>> Begin TASK INPUTS

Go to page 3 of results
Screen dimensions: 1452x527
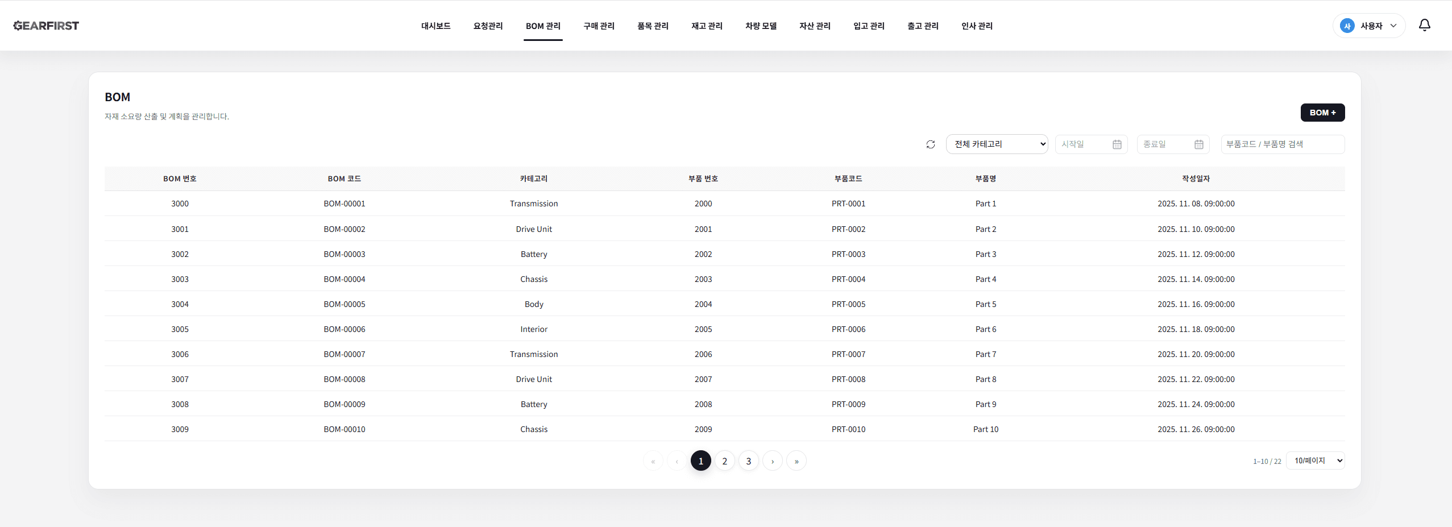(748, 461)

>> End TASK INPUTS
>> Begin TASK INPUTS

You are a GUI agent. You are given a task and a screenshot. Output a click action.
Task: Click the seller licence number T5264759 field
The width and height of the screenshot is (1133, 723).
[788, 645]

>> End TASK INPUTS

■ **TASK REQUIREMENTS**
Please count the lines in the entries above that contain the word "screenshot" and reply with only the number.

■ **FINAL RESULT**
2